Indeed, as others have already said. 76.2mm is equal to 3", while 127mm is equal to 5".
Old naval cannons (XIX century) were not described by its size, but by their weight, so usually a cannon was described as a 300 pounds, 250 pounds, 25 pounds, 17 pounds. As result the cannon was designed to fit a bullet weight.
That's why old cannons defined the ammunition, and the ammunition forced the size of future barrels.

  • With smoothbore artillery, guns that fired solid shot were described in terms of the weight of the shot (e.g. 12-pdr, 18-pdr, etc). However, shell firing artillery, such as howitzers and mortars, were described in terms of the diameter of the bore since the actual weight of the shells could vary depending on the payload.
    – Steve Bird
    Jul 4, 2017 at 21:23

I want to add another issue to the previous answers, the relation of volume to diameter.

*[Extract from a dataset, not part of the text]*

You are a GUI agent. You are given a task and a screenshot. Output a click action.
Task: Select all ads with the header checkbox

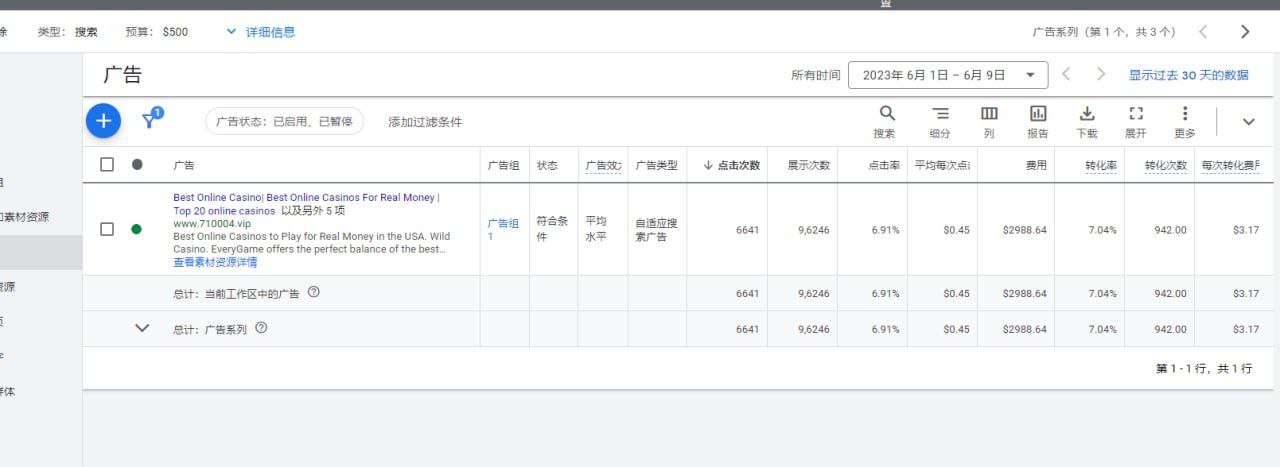click(107, 165)
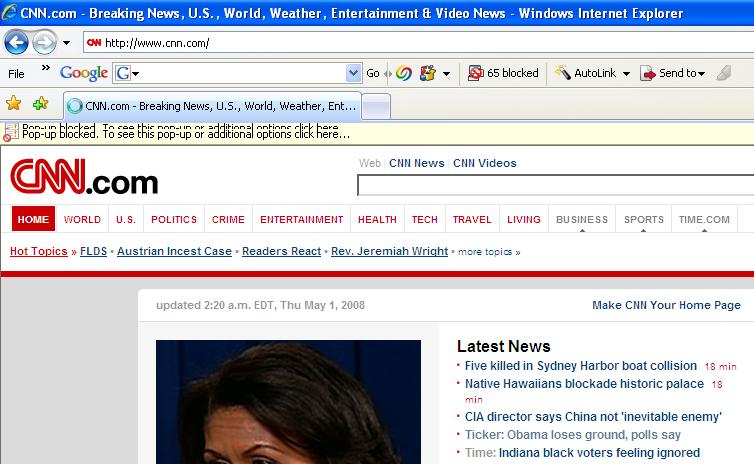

All other things being equal, when a shell is scaled up 1.5% from 128mm to 130mm, volume goes up 4.7% if the length is changed in proportion. The shell is 1.5% wider, 1.5% higher, 1.5% longer.

Often old tanks were upgunned with larger guns rather than introducing new tank guns together with new tanks (see the KwK 40 on the Panzer IV). Old tank turrets got crowded, and finding room for larger guns and larger ammo was difficult. Sure, we're talking about just five percent, but that adds up.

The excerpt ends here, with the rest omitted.